DDIA-Chapter8-Note

Published on May 5, 2024

Chapter 8 The Troubles with Distributed Systems

Faults and Partial Failures

In single machine, Good software /systems are either fully functional for entirely broker, but not something in between. -> we don't want the faulty result which cause useless work and confusing
The nondeterminism an possibility of partial failure is what makes distributed system hard to work with -> some times it works well but sometime not, you sometime event don't know the failure due to the nondeterministic network failure

Cloud Computing and Supercomputing

Large scale systems
1. One end is the field of high-performance computing(HPC)-> large amount of CPU do computationally intensive tasks
2. The other extreme is cloud computing, works with multi-tenant datacenter, commodity computers connect with IP network, elastic resource allocation, and metered billing
3. Traditional enterprise datacenter lie somewhere between these extremes.
Diffrent system handle faults in a different way
1. Supercomputers raise single node failuer to the system failure and fix it
2. We focus on the different part
  1. Many systems are online system -> availability is needed
  2. Supercomputers node are more reliable compared with commodity machines
  3. Large data centers networks are based on IP and Ethernet, arranged in Clostopologies to provide high bisection bandwidth while supercomputers use some special topology
  4. The bigger the system, the possibility of node failure higher so consist giving up is bad
  5. Fault tolerance is useful
  6. Geographically distributed deployment communication goes over internet which is slow compared with local networks . Supercomputers assume they are close to each other.
3. Fault tolerance and partial failure : build reliable system with unreliable components

Unreliable Networks

We in the book talking about shared nothing system -> communicated with asynchronous packet network -> the message/packet are not guaranteed to delivered on time or even delivered
1. Request could be lost -> someone unplugged a network cable
2. Request is waiting in a queue and delivers after -> congestion control
3. Remote node may have failed (power down)
4. Remote node may have temporarily stopped responding (GC or .. )
5. The remote node processed you message but response delayed
You don't know a response is lost or delayed so we use timeout
However, you don't know remote node processed you request

Network Facts in Practice

Network issues are common
Handling network problem doesn't necessarily mean tolerating them , you can thrown an error is your network is normally reliable.

Detecting Faults

Many system automatically detect faulty nodes
1. Load balancer don't sent request to dead node
2. In single leader replication, new leader can be elected when a leader fails
The uncertainty of the network makes it hard to know what's wrong
1. You can reach a machine where the node should be running, by sending a FIN packet in reply, -> however, if the node crashed which it's handling the message, you don't know how many it processed
2. If a node process is crash by the OS is running, a script can notify other nodes about the crash so others can taker over quickly without having to wait for a timeout.
3. You may connect to the data center management layer if you are not connect via internet
4. A router may or may not know the destination is failed -> depends on the router feature
You cannot rely on the feedback from client -> even if TCP ack a packet is delivered, the node can crash while processing
In general, you assume you get no response, you retry in the application level and wait for timeout and declare the node dead.
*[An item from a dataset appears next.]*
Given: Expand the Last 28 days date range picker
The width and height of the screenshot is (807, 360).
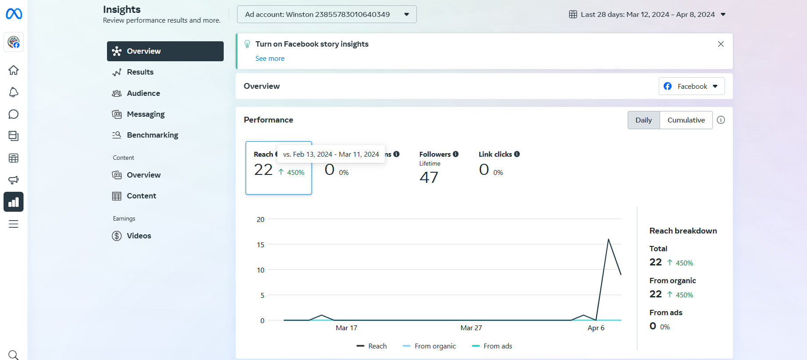Looking at the screenshot, I should 647,14.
Timeout and Unbounded delays

Determine timeout is hard
1. Too should may kill some node working on heavy task
2. Too long will waste time
Delaracing a node is dead is problematic: it;s still alive and performing soem task, some other node takes over -> the task may be perform twice
Take over to another node the responsibility has overheads -> if the system is overload, this makes things worse -> if the node is response slow due to the system overload, doing the transfer makes things worse and may let it down.
Unbounded delays: async network has no guarantees on delivery and processing

Network congestion and queuing

Queueing when
1. Several nodes send packets simultaneously
2. Destination node are CPU busy
3. In an virtual environment, a running OS is often pause for sometime when another VM use a CPU core -> during which it cannot process any data
4. TCP perform flow control -> queuing at sender
TCP retransmitted when it thinks packet timeout and lost -> this consumes times like like queuing
In a multi-tenant datacenter, resources are shared(network links and bandwidth , CPU) , as there is no control of resource allocation-> there might be delay due to a heavy resource consumer
Timeout can be chosen experimentally: measure the distribution of network round trip times and determine the expected delay. The taking into account other characteristics
Even better -> measure reins times and their variability(jitter), and automatically adjust timeout according to observed response time distribution. TCP retransmission works similarly. This is sued in Akka and Cassandra.
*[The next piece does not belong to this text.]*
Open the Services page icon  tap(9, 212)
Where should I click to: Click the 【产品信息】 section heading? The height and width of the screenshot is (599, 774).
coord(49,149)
Synchronous vs asynchronous networks

The data pass through use fixed allocated space(bandwidth), so there is no queuing -> so the delay is fixed -> bounded delay

Can we not simply make network delays predictable

TCP will transmission any size of data using as much as available bandwidth. So it's different from the circuit
Datacenter network and the internet were packet-switch networks -> to handle bursty traffic (the size of packet varies)
If you want to use circuit you need to predict the bandwidth -> this may cause the transmission slow -> packet switch can use the bandwidths efficiently
You can regard variable delays as a the consequence of dynamic partitioning. -> it's a trade off (time and space)

Unreliable Clocks

In distribute systems, time is tricky because communication is not instantaneous -> it takes time for messages to travel across the network from machine to another.
This make things hard to determine the order when involving multiple machines.
Machines has their own clocks but not definitely the same , so synchronization may be possible . -> NTP network time protocol -> allows the computer clock to be adjusted according to the time reported by a group of servers. -> the servers get their time form more accurate time source like GPS.

Monatomic vs Time-of-Day clocks

Two kind of clocks of different purpose

Time-of-Day Clocks

It returns the date and time according some calendar, such as System.currentTimeMillis()
It's usually synchronized with NTP-> time on a machine is the same as others since they have the same truth of source

Monotonic clocks

It's suitable for measuring a duration , such as timeout or a service response time.
You can check the value of the monotonic clock at one time point, do something and check the value again, the difference tells you how much time elapsed between the two checks. -> the absolute value of the clock is meaningless (it might be the number of nanoseconds after the PC starts)
In multiple CPU cores, there might be different timer for each CPU. OS will help composite the discrepancy and try to present a monotonic clock
NTP may just the frequency at which the monotonic clock moves forward if it detects that the computers locally quartz is moving faster or slower than the server.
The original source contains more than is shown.